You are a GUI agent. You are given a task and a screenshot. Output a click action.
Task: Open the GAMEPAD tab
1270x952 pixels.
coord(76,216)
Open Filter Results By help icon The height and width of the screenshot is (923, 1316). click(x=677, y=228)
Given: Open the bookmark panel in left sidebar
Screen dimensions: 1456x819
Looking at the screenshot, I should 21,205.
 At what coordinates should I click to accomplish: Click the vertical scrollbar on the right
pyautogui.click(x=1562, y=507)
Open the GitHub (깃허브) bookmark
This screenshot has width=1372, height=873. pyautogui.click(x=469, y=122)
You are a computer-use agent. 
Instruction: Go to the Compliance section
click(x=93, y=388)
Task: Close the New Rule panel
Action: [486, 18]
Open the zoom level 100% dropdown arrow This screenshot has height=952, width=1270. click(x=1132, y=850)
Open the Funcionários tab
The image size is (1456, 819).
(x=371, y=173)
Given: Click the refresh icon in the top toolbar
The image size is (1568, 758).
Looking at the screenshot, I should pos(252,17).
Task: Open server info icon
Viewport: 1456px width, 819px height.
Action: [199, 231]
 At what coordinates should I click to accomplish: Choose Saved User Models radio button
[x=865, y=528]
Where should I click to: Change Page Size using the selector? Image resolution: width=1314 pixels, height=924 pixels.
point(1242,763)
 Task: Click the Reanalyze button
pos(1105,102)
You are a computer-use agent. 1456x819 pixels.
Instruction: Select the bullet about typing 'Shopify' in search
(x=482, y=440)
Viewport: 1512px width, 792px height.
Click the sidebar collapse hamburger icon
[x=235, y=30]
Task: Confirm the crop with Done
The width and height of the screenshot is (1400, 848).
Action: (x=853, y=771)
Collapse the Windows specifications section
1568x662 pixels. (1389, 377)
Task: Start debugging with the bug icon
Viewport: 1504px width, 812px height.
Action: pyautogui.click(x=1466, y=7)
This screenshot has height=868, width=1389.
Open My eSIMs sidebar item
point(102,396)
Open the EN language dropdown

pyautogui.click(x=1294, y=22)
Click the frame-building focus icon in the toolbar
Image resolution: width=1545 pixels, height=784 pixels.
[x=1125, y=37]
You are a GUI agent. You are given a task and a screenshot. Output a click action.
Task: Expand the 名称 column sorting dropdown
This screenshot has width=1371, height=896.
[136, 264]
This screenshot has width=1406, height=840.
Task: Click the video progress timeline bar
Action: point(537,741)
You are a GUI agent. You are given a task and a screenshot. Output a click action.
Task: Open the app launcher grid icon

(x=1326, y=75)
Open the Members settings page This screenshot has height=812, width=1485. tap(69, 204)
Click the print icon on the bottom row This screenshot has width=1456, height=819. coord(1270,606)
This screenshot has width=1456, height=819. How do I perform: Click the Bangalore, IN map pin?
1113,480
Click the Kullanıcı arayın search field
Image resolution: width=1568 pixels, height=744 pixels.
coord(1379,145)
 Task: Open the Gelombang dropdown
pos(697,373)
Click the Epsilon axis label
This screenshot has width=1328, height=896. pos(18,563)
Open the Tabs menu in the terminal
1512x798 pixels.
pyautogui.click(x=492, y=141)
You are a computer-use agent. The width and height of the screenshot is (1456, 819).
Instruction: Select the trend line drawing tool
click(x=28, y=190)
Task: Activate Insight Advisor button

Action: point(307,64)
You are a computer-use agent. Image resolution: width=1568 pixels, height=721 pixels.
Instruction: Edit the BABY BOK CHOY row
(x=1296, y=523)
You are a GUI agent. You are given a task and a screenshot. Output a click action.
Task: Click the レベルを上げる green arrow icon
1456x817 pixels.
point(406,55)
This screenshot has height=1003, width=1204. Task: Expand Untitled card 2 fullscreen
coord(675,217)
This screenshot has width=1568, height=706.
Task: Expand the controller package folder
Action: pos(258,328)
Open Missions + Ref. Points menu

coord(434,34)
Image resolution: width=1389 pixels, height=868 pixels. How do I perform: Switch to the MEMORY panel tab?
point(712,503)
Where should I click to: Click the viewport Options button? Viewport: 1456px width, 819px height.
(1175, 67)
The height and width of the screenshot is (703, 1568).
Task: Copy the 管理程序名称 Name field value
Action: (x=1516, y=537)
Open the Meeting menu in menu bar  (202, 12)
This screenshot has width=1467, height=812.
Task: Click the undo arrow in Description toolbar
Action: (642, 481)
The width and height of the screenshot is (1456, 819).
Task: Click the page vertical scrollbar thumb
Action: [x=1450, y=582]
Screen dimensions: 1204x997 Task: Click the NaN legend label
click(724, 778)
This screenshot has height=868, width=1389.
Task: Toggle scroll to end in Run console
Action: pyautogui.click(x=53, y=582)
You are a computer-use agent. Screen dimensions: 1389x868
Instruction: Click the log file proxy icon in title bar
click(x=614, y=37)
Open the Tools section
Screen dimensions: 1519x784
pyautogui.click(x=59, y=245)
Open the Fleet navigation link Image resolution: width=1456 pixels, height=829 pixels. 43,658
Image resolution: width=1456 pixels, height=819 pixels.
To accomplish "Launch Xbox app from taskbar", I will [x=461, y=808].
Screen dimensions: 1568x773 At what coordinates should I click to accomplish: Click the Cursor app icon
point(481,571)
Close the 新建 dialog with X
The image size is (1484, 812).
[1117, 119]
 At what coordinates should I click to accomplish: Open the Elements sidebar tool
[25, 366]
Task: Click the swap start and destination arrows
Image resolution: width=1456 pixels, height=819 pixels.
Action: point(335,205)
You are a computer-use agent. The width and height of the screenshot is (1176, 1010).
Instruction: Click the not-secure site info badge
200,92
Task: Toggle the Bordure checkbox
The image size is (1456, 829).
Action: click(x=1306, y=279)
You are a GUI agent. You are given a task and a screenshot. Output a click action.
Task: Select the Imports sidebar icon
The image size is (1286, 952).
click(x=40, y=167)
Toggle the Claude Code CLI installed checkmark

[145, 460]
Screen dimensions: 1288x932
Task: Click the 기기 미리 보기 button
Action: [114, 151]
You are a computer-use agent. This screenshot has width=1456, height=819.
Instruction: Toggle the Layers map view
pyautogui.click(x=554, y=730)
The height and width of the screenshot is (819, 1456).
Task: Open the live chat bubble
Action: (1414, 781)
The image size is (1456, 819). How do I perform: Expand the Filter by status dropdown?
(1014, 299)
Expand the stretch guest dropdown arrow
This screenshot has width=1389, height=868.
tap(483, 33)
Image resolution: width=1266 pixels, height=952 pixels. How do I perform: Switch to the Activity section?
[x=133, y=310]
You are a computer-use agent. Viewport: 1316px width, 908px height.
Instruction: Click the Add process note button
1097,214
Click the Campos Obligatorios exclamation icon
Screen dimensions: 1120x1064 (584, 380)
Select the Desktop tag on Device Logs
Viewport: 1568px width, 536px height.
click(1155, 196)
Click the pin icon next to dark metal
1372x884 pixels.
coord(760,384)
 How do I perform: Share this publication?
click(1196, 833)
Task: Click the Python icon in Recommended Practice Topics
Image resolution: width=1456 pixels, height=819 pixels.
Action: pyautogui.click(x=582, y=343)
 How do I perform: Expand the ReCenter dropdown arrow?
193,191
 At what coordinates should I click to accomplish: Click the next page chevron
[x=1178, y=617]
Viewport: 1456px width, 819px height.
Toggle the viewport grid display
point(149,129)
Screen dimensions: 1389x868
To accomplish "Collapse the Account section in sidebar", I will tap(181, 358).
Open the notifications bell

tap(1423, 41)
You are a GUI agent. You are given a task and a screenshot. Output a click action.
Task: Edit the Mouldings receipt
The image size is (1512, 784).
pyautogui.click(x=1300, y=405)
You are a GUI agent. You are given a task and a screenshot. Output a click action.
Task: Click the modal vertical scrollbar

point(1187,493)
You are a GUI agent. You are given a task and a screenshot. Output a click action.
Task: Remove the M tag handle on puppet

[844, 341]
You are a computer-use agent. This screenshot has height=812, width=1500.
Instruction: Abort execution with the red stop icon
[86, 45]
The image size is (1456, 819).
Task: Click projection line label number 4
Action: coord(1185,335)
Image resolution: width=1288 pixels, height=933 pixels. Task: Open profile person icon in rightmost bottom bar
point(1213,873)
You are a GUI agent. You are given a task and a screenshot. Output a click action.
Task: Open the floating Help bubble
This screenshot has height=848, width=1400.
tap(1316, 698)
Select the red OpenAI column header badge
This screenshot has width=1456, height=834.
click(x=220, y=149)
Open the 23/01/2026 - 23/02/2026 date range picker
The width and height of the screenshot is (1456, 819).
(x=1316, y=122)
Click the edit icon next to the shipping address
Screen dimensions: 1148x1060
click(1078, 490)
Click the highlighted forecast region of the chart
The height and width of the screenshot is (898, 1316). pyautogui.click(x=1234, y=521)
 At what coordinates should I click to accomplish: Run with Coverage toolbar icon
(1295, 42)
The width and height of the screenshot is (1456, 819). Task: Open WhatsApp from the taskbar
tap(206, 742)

• [TO DO]
Which lines run from the first of the listing to the line containing "You are a computer-use agent. 1456x819"? Reproduce those exactly, both ends included.

• [OUTPUT OF THE EXERCISE]
You are a GUI agent. You are given a task and a screenshot. Output a click action.
Task: Open the GAMEPAD tab
1270x952 pixels.
coord(76,216)
Open Filter Results By help icon The height and width of the screenshot is (923, 1316). click(x=677, y=228)
Given: Open the bookmark panel in left sidebar
Screen dimensions: 1456x819
Looking at the screenshot, I should 21,205.
 At what coordinates should I click to accomplish: Click the vertical scrollbar on the right
pyautogui.click(x=1562, y=507)
Open the GitHub (깃허브) bookmark
This screenshot has width=1372, height=873. pyautogui.click(x=469, y=122)
You are a computer-use agent. 
Instruction: Go to the Compliance section
click(x=93, y=388)
Task: Close the New Rule panel
Action: [486, 18]
Open the zoom level 100% dropdown arrow This screenshot has height=952, width=1270. click(x=1132, y=850)
Open the Funcionários tab
The image size is (1456, 819).
(x=371, y=173)
Given: Click the refresh icon in the top toolbar
The image size is (1568, 758).
Looking at the screenshot, I should pos(252,17).
Task: Open server info icon
Viewport: 1456px width, 819px height.
Action: [199, 231]
 At what coordinates should I click to accomplish: Choose Saved User Models radio button
[x=865, y=528]
Where should I click to: Change Page Size using the selector? Image resolution: width=1314 pixels, height=924 pixels.
point(1242,763)
 Task: Click the Reanalyze button
pos(1105,102)
You are a computer-use agent. 1456x819 pixels.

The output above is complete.